Wojtyla: “If we study the Conciliar magisterium as a whole, we find that the Pastors fo the church were not so much concerned to answer questions like ‘What should men believe?’ ‘What is the real meaning of this or that truth of faith?’ and so on, but rather to answer the more complex question: ‘What does it mean to be a believer, a Catholic and a member of the Church?’”
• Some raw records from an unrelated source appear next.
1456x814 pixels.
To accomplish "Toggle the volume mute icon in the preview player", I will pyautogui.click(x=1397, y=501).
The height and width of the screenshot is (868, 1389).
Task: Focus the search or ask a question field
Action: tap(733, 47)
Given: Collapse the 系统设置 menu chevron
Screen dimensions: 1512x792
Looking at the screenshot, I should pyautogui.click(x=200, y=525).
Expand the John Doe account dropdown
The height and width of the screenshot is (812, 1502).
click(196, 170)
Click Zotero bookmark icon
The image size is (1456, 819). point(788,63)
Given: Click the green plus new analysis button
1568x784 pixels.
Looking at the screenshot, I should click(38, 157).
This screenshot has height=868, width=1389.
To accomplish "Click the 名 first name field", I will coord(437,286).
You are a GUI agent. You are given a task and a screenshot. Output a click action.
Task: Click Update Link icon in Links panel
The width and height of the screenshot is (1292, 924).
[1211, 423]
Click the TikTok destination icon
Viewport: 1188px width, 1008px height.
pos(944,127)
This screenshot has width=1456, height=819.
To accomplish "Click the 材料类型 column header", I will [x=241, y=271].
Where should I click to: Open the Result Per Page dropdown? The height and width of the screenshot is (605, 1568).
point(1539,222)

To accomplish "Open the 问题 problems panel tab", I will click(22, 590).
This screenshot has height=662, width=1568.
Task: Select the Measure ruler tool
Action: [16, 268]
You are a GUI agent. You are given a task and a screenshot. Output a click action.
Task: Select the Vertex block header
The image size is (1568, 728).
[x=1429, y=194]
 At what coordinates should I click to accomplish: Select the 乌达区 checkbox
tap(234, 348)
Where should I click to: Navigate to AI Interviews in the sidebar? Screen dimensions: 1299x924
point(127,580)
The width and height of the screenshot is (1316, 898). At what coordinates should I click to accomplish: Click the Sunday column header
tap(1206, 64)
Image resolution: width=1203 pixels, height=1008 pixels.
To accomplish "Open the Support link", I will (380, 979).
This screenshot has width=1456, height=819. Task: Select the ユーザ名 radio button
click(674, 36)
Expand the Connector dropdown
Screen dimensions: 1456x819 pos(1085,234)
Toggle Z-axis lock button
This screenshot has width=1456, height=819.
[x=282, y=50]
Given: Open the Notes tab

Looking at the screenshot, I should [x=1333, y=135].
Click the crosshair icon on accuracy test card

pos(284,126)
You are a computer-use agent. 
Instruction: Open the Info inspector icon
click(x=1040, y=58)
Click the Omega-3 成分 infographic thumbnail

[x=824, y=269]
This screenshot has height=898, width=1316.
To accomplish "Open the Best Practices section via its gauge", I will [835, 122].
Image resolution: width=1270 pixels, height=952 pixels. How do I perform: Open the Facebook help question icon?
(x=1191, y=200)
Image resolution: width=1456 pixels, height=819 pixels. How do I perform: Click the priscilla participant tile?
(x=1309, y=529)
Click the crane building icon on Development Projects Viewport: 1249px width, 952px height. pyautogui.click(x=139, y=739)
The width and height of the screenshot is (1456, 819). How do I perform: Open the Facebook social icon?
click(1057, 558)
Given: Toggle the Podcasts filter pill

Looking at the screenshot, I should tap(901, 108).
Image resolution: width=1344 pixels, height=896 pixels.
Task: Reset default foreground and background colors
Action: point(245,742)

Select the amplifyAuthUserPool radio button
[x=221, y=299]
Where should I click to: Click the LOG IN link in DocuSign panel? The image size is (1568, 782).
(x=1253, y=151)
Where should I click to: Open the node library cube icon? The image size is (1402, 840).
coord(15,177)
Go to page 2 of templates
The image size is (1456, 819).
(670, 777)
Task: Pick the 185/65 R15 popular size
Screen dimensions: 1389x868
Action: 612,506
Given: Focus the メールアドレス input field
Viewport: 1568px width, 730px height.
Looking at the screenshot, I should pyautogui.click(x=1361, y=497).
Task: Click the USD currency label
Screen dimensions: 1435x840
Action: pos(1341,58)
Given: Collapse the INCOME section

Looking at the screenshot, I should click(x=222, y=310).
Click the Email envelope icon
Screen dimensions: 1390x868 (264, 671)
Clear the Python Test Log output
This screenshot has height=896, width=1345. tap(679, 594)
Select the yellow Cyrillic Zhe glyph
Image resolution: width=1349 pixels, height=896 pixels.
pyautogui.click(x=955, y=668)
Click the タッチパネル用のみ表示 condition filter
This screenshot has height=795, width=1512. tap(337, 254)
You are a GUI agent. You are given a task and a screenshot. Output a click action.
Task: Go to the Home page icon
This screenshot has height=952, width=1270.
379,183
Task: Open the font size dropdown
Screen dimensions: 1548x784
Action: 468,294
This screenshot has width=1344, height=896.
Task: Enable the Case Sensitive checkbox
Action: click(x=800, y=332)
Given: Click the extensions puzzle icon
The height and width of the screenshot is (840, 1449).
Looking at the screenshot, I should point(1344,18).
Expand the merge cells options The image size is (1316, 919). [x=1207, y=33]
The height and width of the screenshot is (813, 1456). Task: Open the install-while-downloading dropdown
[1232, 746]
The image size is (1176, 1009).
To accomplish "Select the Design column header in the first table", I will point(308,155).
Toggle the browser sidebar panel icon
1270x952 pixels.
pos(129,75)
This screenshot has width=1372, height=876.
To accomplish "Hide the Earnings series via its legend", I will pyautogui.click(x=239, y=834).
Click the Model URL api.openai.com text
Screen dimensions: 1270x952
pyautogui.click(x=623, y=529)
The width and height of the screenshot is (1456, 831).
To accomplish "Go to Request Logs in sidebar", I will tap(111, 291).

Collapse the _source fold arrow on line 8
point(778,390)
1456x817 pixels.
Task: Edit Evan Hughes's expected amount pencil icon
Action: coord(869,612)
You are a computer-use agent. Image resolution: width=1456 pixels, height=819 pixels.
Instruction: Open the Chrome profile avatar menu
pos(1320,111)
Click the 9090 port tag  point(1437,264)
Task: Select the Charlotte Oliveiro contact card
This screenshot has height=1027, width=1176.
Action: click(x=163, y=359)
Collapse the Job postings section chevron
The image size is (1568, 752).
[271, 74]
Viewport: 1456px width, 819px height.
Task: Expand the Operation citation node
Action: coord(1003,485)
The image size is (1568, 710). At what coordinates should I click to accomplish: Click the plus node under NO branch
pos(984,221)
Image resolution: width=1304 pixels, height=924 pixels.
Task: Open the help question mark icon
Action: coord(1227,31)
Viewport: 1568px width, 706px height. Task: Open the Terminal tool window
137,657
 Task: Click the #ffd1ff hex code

Wojtyla solution as suggested as the metaphysical under-girding of his papacy: Craft a metaphysics of subjectivity that is not the idealism (relativism) of Cartesian “consciousness” by using the moral experience of self-determination and self-gift as ontological foundation of an ontological self as irreducible “I.” Then take the insights of the Enlightenment as suggested by Ratzinger and account for them more fully and adequately by the experience of this ontological “I.” Hence, the purification of Modern thought and its incorporation into the reality of the Incarnation that can be deployed as foundation of a new social order built on the Person of Christ as the revelation of both God and man.